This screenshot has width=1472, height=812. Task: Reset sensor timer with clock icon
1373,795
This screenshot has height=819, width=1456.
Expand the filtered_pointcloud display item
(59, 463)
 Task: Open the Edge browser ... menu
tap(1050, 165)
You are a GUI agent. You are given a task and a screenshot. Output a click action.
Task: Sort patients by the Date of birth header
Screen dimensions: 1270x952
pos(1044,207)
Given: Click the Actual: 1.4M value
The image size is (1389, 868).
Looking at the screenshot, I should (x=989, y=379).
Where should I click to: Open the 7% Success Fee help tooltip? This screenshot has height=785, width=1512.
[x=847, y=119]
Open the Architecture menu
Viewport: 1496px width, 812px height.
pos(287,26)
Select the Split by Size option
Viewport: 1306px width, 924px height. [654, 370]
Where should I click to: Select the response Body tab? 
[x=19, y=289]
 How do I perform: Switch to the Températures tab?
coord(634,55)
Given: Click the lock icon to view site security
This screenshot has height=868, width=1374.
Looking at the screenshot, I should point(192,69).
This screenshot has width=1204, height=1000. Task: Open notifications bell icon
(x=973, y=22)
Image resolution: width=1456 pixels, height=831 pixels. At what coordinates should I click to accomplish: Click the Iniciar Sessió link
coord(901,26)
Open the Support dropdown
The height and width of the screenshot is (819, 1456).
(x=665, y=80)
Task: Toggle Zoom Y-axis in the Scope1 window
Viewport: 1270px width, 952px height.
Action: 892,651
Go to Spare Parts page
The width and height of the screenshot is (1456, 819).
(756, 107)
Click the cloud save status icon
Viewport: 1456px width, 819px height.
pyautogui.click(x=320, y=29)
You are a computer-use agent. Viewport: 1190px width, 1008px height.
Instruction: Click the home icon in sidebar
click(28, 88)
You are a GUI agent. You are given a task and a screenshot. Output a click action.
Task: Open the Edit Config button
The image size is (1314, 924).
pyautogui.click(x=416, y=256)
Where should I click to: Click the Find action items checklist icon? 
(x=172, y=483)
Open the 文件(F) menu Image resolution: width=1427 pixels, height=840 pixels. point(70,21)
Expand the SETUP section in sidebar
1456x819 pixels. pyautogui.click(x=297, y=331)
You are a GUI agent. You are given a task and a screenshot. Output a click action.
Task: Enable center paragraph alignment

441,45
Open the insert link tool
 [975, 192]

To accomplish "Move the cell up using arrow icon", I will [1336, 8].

*-*-*

> _TASK REQUIREMENTS_: Give back the whole listing. Match it exactly.

> _EXERCISE SOLUTION_:
This screenshot has width=1472, height=812. Task: Reset sensor timer with clock icon
1373,795
This screenshot has height=819, width=1456.
Expand the filtered_pointcloud display item
(59, 463)
 Task: Open the Edge browser ... menu
tap(1050, 165)
You are a GUI agent. You are given a task and a screenshot. Output a click action.
Task: Sort patients by the Date of birth header
Screen dimensions: 1270x952
pos(1044,207)
Given: Click the Actual: 1.4M value
The image size is (1389, 868).
Looking at the screenshot, I should (x=989, y=379).
Where should I click to: Open the 7% Success Fee help tooltip? This screenshot has height=785, width=1512.
[x=847, y=119]
Open the Architecture menu
Viewport: 1496px width, 812px height.
pos(287,26)
Select the Split by Size option
Viewport: 1306px width, 924px height. [654, 370]
Where should I click to: Select the response Body tab? 
[x=19, y=289]
 How do I perform: Switch to the Températures tab?
coord(634,55)
Given: Click the lock icon to view site security
This screenshot has height=868, width=1374.
Looking at the screenshot, I should point(192,69).
This screenshot has width=1204, height=1000. Task: Open notifications bell icon
(x=973, y=22)
Image resolution: width=1456 pixels, height=831 pixels. At what coordinates should I click to accomplish: Click the Iniciar Sessió link
coord(901,26)
Open the Support dropdown
The height and width of the screenshot is (819, 1456).
(x=665, y=80)
Task: Toggle Zoom Y-axis in the Scope1 window
Viewport: 1270px width, 952px height.
Action: 892,651
Go to Spare Parts page
The width and height of the screenshot is (1456, 819).
(756, 107)
Click the cloud save status icon
Viewport: 1456px width, 819px height.
pyautogui.click(x=320, y=29)
You are a computer-use agent. Viewport: 1190px width, 1008px height.
Instruction: Click the home icon in sidebar
click(28, 88)
You are a GUI agent. You are given a task and a screenshot. Output a click action.
Task: Open the Edit Config button
The image size is (1314, 924).
pyautogui.click(x=416, y=256)
Where should I click to: Click the Find action items checklist icon? 
(x=172, y=483)
Open the 文件(F) menu Image resolution: width=1427 pixels, height=840 pixels. point(70,21)
Expand the SETUP section in sidebar
1456x819 pixels. pyautogui.click(x=297, y=331)
You are a GUI agent. You are given a task and a screenshot. Output a click action.
Task: Enable center paragraph alignment

441,45
Open the insert link tool
 [975, 192]

To accomplish "Move the cell up using arrow icon", I will [1336, 8].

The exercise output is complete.